With the popularization of Internet applications and cloud computing, the focus of architecture design and software technology has changed from how to realize complex business logic to how to meet the high concurrent access requests of a large number of users.

A simple computing process, once faced with a large number of users access, the entire technical challenges will become completely different, software development methods, technical team organization, software process management will be completely different.

Take Sina Weibo for example, Sina Weibo only had two engineers at the beginning, one front end and one back end, and they developed Sina Weibo within a week. Now, many years later, Sina Weibo has a technical team of thousands of people, who have to deal with the technical challenges from more and more complex functions on the one hand, and the pressure of high concurrent access as the number of users increases.

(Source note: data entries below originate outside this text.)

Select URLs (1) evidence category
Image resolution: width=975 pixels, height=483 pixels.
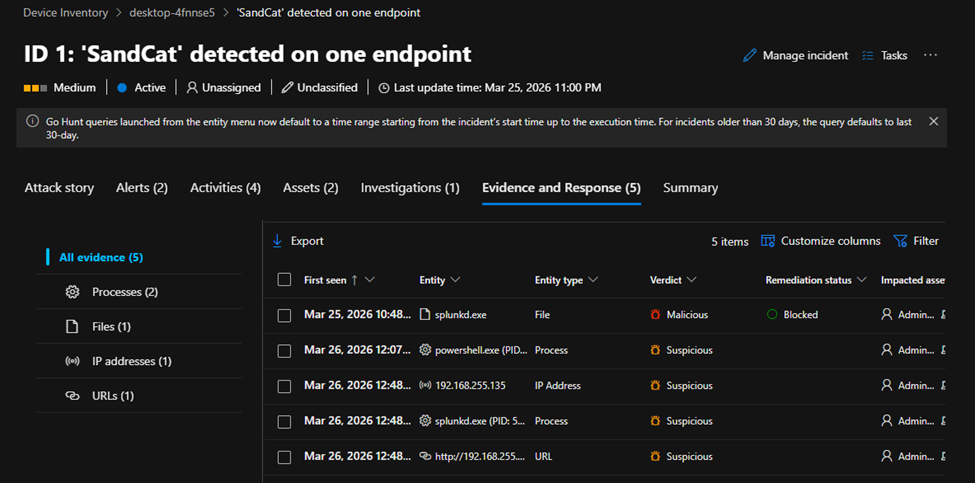point(72,396)
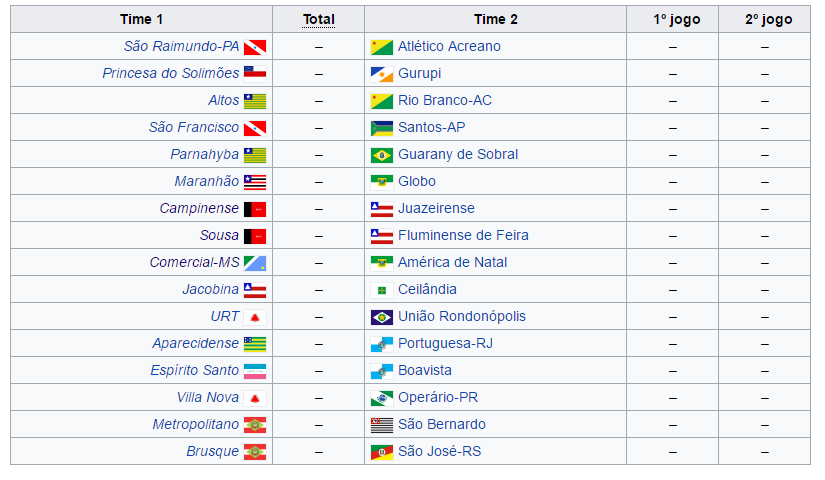Screen dimensions: 825x480
Task: Click the flag beside Guarany de Sobral
Action: point(381,155)
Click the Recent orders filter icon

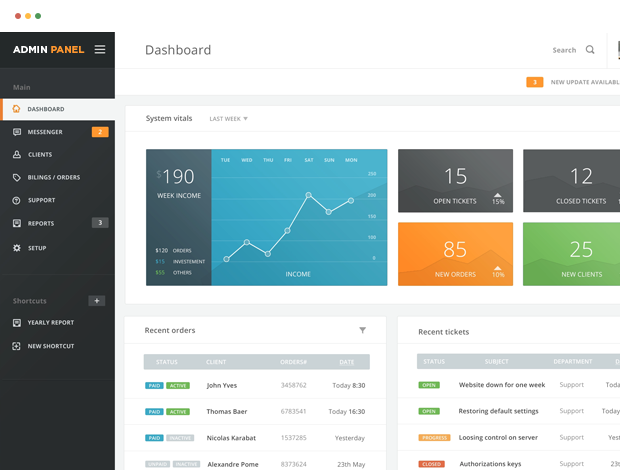coord(362,330)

Such challenges and pressures are almost the same for all large Internet systems. Although taobao, Baidu and wechat have different functions, they all face the same pressure of high concurrent users’ access requests. After all, the technical architecture for the same function used by a few people is completely different from that used by hundreds of millions of people.

As more and more users access the system at the same time, more and more system computing resources are consumed. More CPU and memory are needed to process users’ computing requests, more network bandwidth is needed to transmit users’ data, and more disk space is needed to store users’ data. When the consumption of resources exceeds the limit of the server resources, the server will crash and the whole system cannot be used properly.

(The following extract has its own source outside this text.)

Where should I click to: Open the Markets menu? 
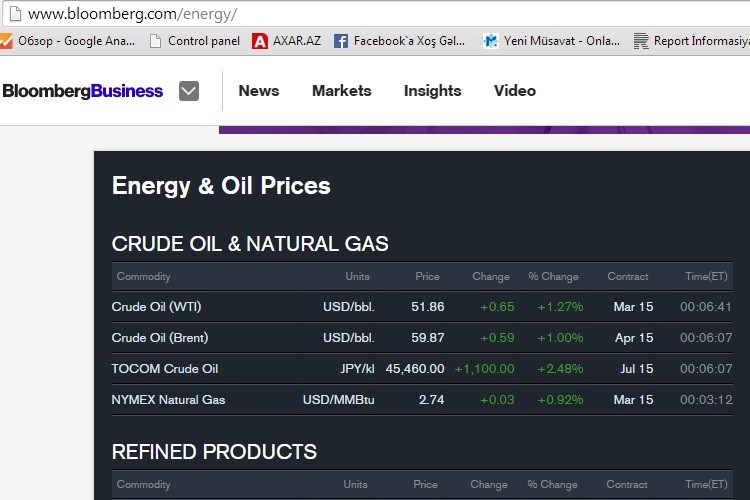click(x=341, y=91)
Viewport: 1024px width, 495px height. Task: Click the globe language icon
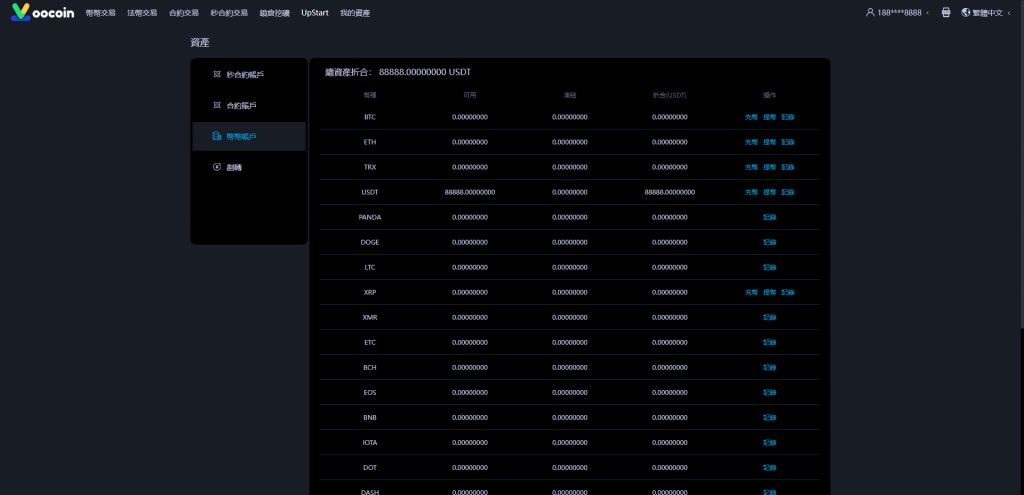(966, 13)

So how do you solve the problem of high concurrent user requests?

Vertical and horizontal expansion

To cope with the consumption of system resources caused by high concurrent user access, one solution is vertical scaling. Vertical scaling is to improve the processing capability of a single server. For example, a server is composed of more cpus, more cores, larger memory, faster network adapters, and more disks, so that the processing capability of a single server is improved. In this way, the processing power of the system is increased.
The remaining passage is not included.